Despite no noticeable significant difference in the aforementioned parameters, variation in rearing temperature did influence both the FCR and FCE of the reared African catfish (p < 0.05, Table 1). Higher group temperatures (30 and 32 °C) displayed the best FCR and FCE. The reduced FCR at higher temperatures indicated that fish utilized feed very well [20], and there was an increase in protease activity and protein digestibility [27,28]. As temperature rose, so did appetite, leading FCE to increase [29]. Similar to our study, numerous other freshwater fish species displayed great improvement in FCR and FCE as temperature increased [29,30,31,32]. However, there were two major concerns that arose from the FCR and FCE acquired in our study; (1) the growth performance parameters observed in our study did not match the feed utilization data obtained (no significant difference in growth between treatments), and (2) the value of FCR obtained in our study was noticeably poorer as compared to FCR values obtained in other studies [20,33,34]. The calculations for both FCR and FCE were complicated by the fact that mortality (induced by cannibalism) occurred in all treatments except 26 °C throughout the experimentation period, resulting in data variability. The wide variation may also be due to the differences in the genetic background of fish stocks as well as variation in the feeding types and rates given to fish during the experimentation.

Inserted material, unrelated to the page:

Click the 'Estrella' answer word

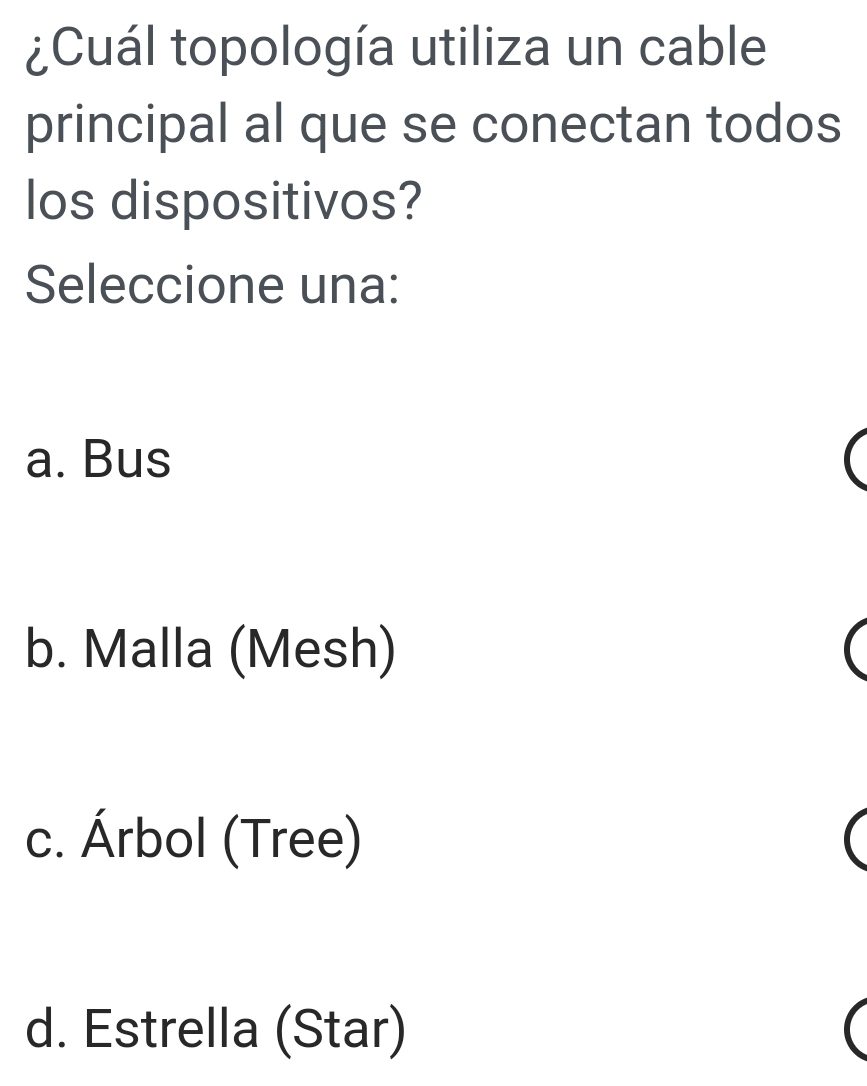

3.2. Gastric Emptying Time

From this study, we discovered that the GET of African catfish was extremely temperature dependent (Figure 1). The X-radiographic observations showed that as water temperature rose from 26 to 32 °C, the GET of African catfish shortened by an interval of two hours. The fastest emptying time was observed in group 32 °C, whereby fish feed was completely digested by the 10th hour. Group 30 °C exhibited a longer emptying rate, whereby fish feed was completely evacuated from fish guts by the 12th hour. Fish in group 28 °C took approximately 14 h in order for the fish feed to be completely evacuated from the alimentary tract. As compared to other experimental groups, the longest time taken (16 h) for fish feed to be completely evacuated from the digestive tract of fish was noted in group 26 °C.

At higher temperatures, the GET became shorter as there was an increase in fish digestive enzyme activity [35,36]. This finding also complements the assertion made by Suja et al. [37], whereby rapid digestion rate coincides with FCE. The time taken for African catfish to completely remove food items from the digestive tract was relatively different compared to other tropical fish species [8,10,23]. These differences were due to the types of feed given throughout the experimental period, feeding regime (e.g., duration and frequency), water temperature, and the fish species studied [23,38].

To summarize, water temperatures ranging from 26 to 32 °C had no significant effect on growth, although they did influence the GET of African catfish. To cover the gaps in this research area, more extensive physiological parameters could be considered. Here, we would also like to acknowledge that despite the substantial growth of African catfish farming today, parties involved in the culturing of this fish need effective containment and eradication plans in place to prevent escapees from harming the surrounding environment.